• **What this task involves**
Give back the entries that follow exactly as written. Any picture gets left out.

-- -- --

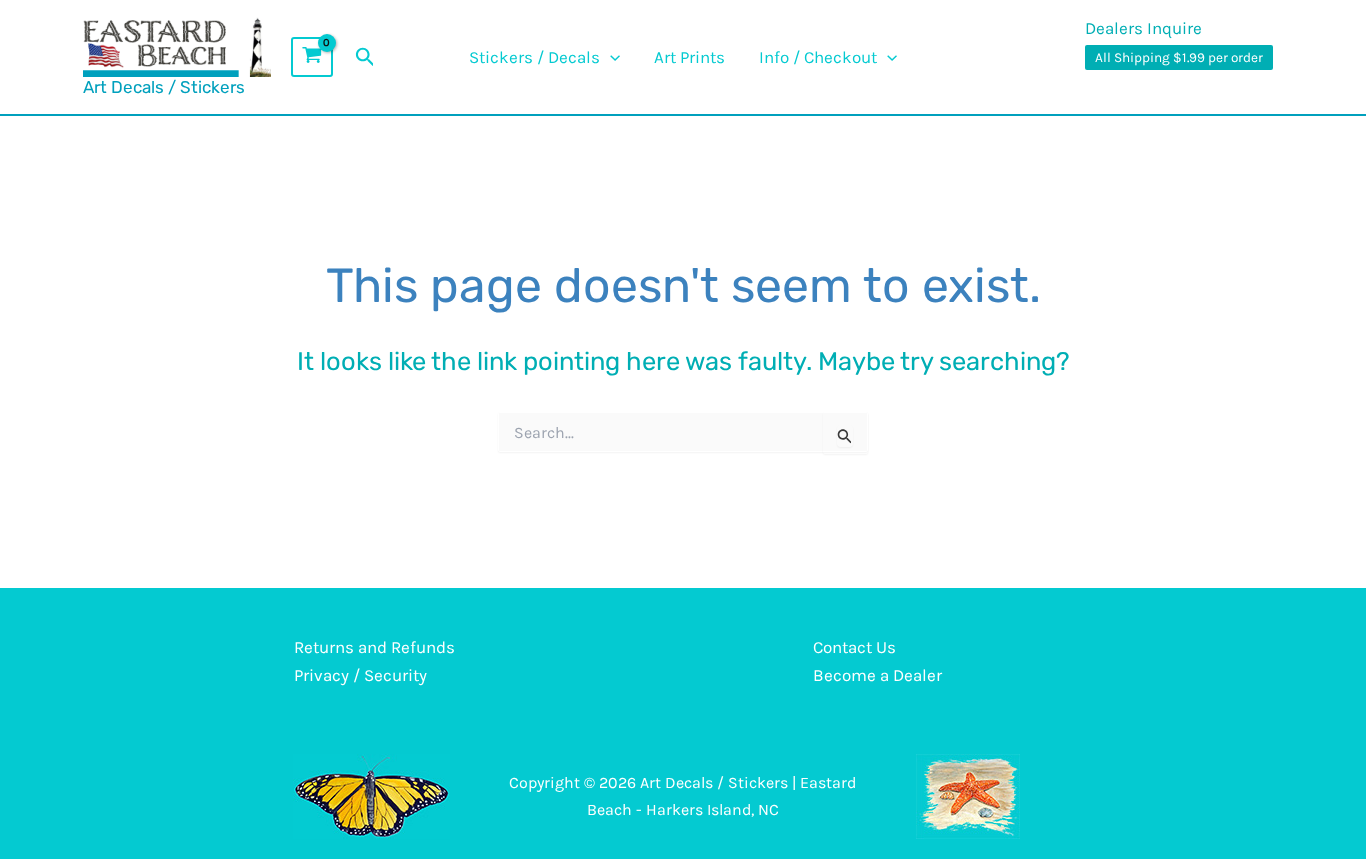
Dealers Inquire (1143, 28)
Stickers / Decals (534, 57)
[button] (365, 57)
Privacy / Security (360, 675)
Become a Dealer (877, 675)
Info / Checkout (818, 57)
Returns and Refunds (374, 647)
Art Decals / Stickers (164, 87)
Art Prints (689, 57)
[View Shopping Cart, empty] (312, 57)
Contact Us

-- -- --

• **Solved exercise**
Dealers Inquire (1143, 28)
Stickers / Decals (534, 57)
[button] (365, 57)
Privacy / Security (360, 675)
Become a Dealer (877, 675)
Info / Checkout (818, 57)
Returns and Refunds (374, 647)
Art Decals / Stickers (164, 87)
Art Prints (689, 57)
[View Shopping Cart, empty] (312, 57)
Contact Us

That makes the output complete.